Department of Health
Richmond House
79 Whitehall
London
SW1A 2NS
Tel: 020 7210 3000
PO00000272956
Mr Ray Mackey
Chairman
National Kidney Federation
6 Stanley Street
Worksop
S81 7HX
13 Feb 2008
Dear Mr Mackey,
Thank you for your letter of 21 January about clinical waste products from peritoneal dialysis patients.
On 30 November 2006, the Department of Health published Health Technical Memorandum 07-01: Safe Management of Healthcare Waste, a best practice guide to the management of healthcare waste. This document was produced with the full involvement and support of the Department for the Environment, Food and Rural Affairs, the Department for Transport and the relevant regulatory bodies to ensure it encapsulated legislative and regulatory requirements as well as best practice guidance. The document can be found on the Department of Health website at: www.dh.gov.uk (enter ‘healthcare waste’ in the search bar).
This guidance points to the roles and responsibilities of those who produce healthcare waste including local authorities, healthcare workers, patients who are treated in their own homes and people who self-medicate.

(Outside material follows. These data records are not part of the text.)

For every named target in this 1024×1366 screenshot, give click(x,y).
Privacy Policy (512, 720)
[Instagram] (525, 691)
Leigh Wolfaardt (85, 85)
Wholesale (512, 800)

With regard to household waste, Section 45 of the Environmental Protection Act 1990 states that it is the duty of each waste collection authority to arrange for the collection of household wastem in its area. It also states that the authority may make a reasonable charge for the collection of certain houshold wastes to reflect the higher disposal costs and the separate collection arrangements that have to be made. Types of household waste for which a charge for collection can be made are listed in Schedule 2 of the Controlled Waste Regulations 1992. These include clinical waste from a domestic property.
For ease of reference, clinical waste is defined under the Controlled Waste Regulations 1992 as meaning any waste which consists wholly or partly of human or animal tissue, blood or other body fluids, excretions, drugs or other pharmaceutical products, swabs or dressings, or syringes, needles or other sharp instruments, being waste which unless rendered safe may prove hazardous to any person coming into contact with it; and any other waste arising from medical, nursing, dental, veterinary, pharmaceutical or other similar practice, investigation, treatment, care, teaching or research, or the collection if blood for transfusion, being waste which may cause infection to any person coming into contact with it.

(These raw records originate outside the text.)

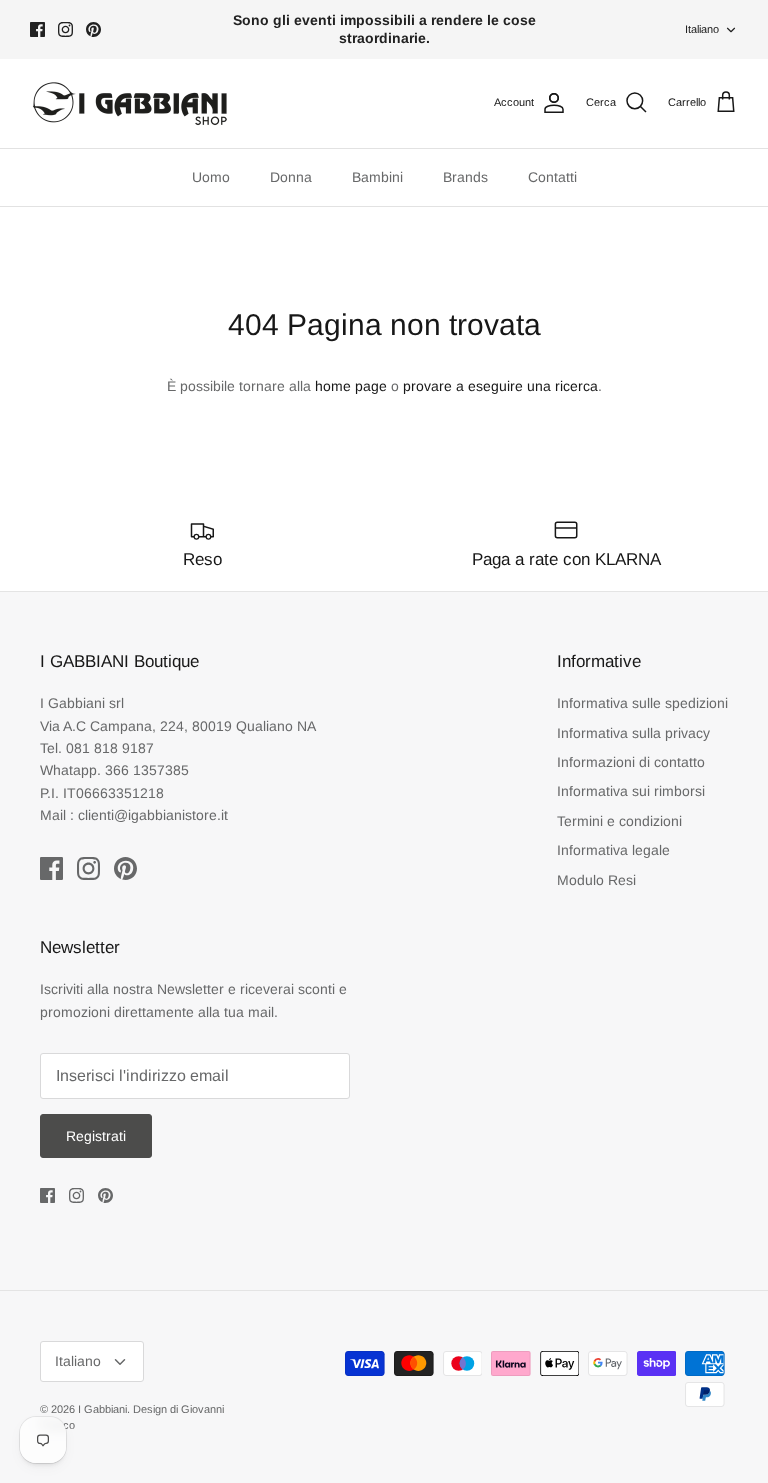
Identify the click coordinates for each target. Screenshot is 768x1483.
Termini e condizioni (619, 821)
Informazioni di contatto (631, 762)
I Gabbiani (102, 1409)
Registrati (96, 1136)
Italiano (702, 29)
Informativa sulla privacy (633, 733)
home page (351, 386)
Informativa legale (613, 850)
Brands (465, 177)
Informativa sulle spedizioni (642, 703)
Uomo (211, 177)
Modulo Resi (596, 880)
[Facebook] (37, 29)
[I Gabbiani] (130, 103)
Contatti (552, 177)
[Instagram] (65, 29)
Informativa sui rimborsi (631, 791)
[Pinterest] (93, 29)
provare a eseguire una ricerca (500, 386)
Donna (291, 177)
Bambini (377, 177)
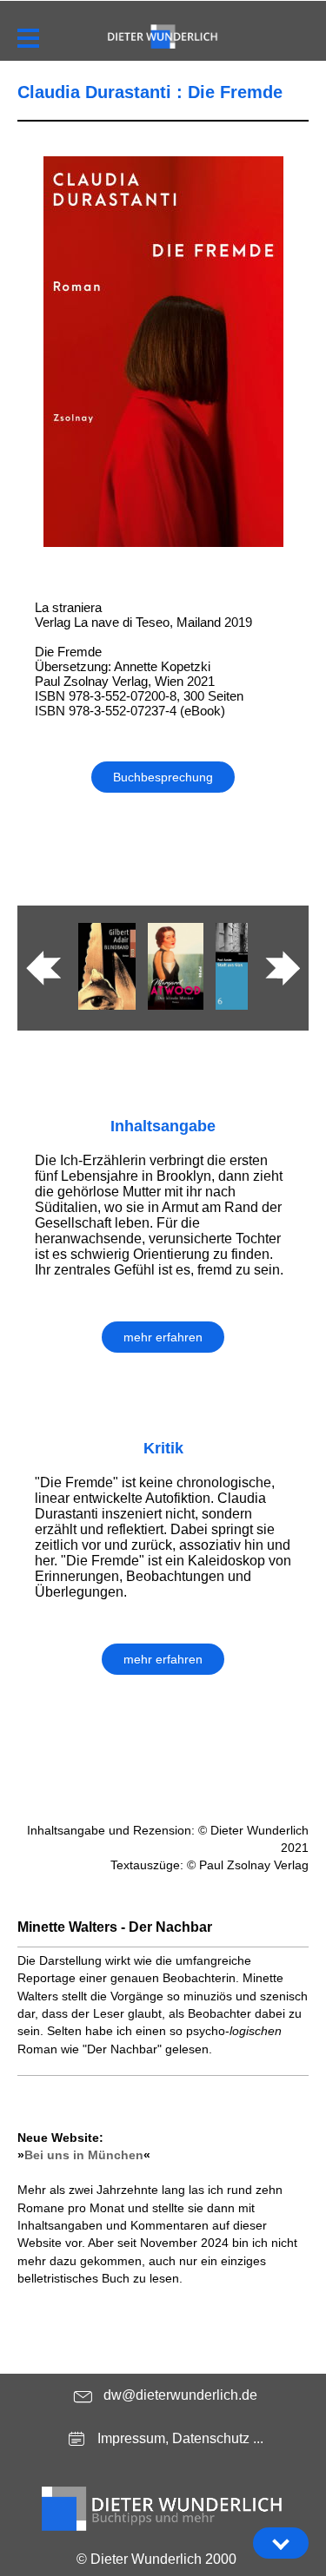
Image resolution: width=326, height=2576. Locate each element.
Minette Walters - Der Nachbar (114, 1927)
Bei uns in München (83, 2155)
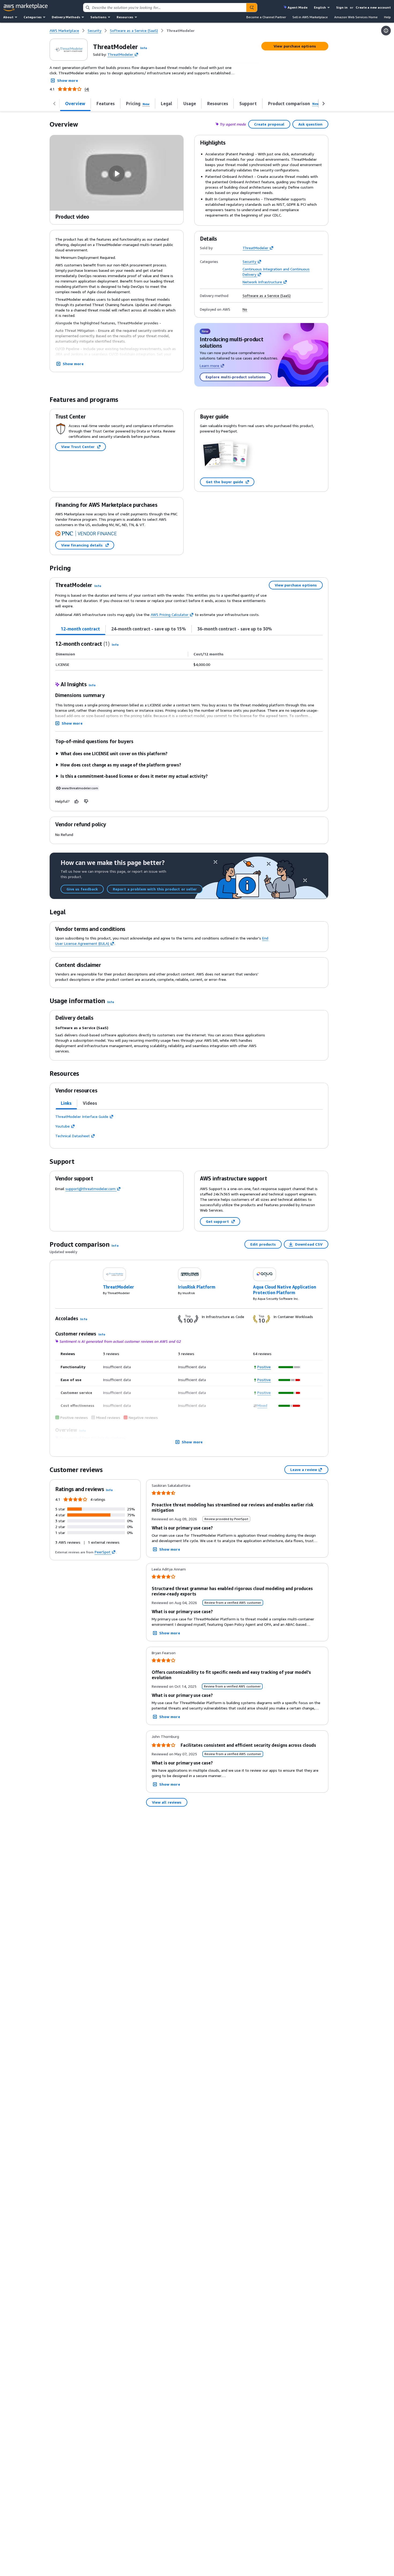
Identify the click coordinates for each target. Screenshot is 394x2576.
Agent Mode (297, 7)
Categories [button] (33, 17)
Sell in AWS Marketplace (310, 17)
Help (387, 17)
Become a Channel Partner (266, 17)
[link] (180, 30)
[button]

However, if patients are treated in their own home by a community nurse or by any other NHS professional, any waste produced as a result is considered to be the healthcare professional’s waste. Detailed guidance on the safe management of this waste and the duties on the healthcare professionals and the options available to them is available on pages 62 to 67 of the Department of Health’s guidance referred to above.
If patients treat themselves in their own home any waste produced as a result is considered to be their own. Only when a particular risk has been identified (based on medical diagnosis) does such waste need to be treated as hazardous clinical waste. In these cases, local aithorities are obliged to collect the waste separately when asked to do so by the waste holder, but may make a charge to cover the cost of collection.

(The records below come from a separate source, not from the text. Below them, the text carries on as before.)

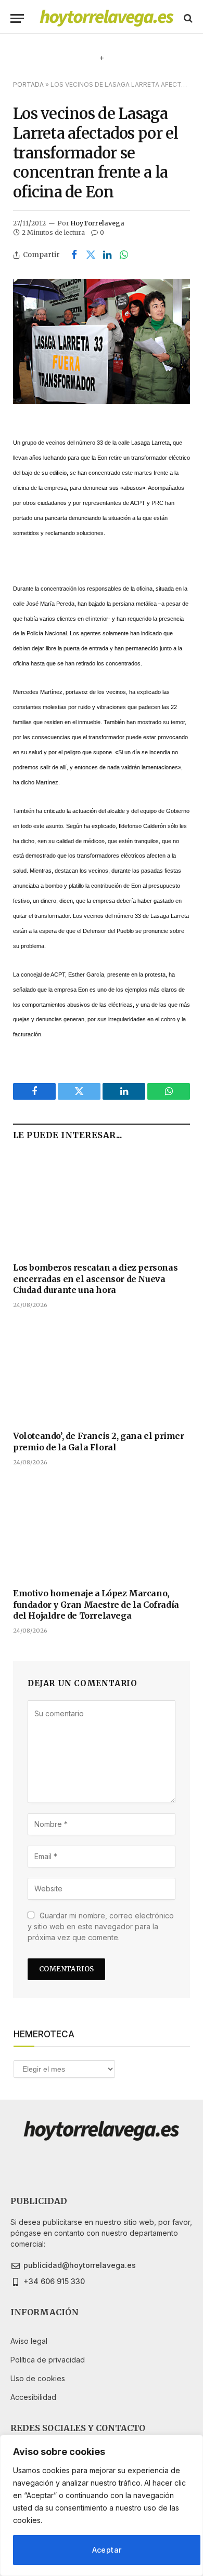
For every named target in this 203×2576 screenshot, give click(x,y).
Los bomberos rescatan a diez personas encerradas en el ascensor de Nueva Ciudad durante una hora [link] (95, 1279)
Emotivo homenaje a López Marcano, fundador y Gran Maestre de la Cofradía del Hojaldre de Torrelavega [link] (96, 1604)
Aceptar (107, 2549)
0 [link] (102, 232)
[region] (101, 2505)
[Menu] (17, 18)
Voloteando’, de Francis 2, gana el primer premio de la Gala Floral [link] (98, 1441)
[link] (107, 18)
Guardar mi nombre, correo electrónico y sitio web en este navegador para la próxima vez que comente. (101, 1926)
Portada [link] (28, 84)
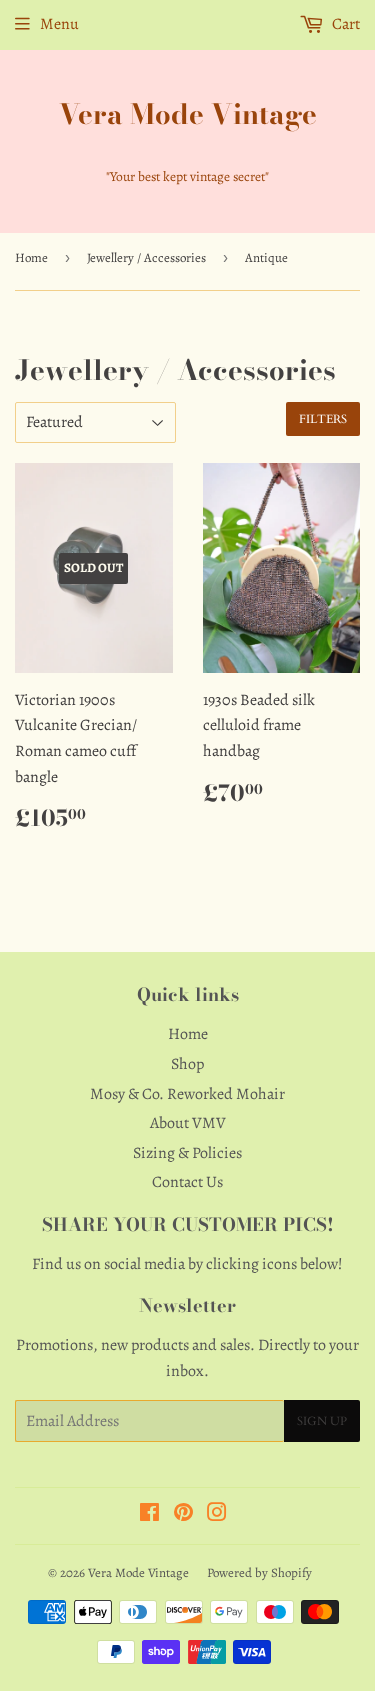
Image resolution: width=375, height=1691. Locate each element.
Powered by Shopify (259, 1572)
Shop (187, 1064)
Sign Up (322, 1421)
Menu (59, 24)
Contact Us (187, 1182)
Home (31, 257)
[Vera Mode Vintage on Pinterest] (183, 1515)
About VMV (188, 1123)
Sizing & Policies (187, 1153)
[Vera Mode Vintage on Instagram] (217, 1515)
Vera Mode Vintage (188, 114)
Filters (323, 419)
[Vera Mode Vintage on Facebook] (149, 1515)
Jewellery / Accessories (146, 257)
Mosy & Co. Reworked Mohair (187, 1094)
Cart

I hope this reassures you that we take healthcare waste disosal seriously. Let me also reassure you that there has been no move away from ‘yellow’ clinical bags due to cost. What there has been is a move towards a better and safer method of segregation, which has entailed introducing a new national colour coding approach for waste receptacles. this has resulted in yellow receptacles denoting waste that requires disposal by incineration, and orange receptacles denoting waste that is suitable for disposal by appropriately licensed non-burn alternative technology plant.
ANN KEEN
Approved by the Minister’s Private Office and signed electronically in her absence.
The National Kidney Federation cannot accept responsibility for the views expressed by others in these letters pages.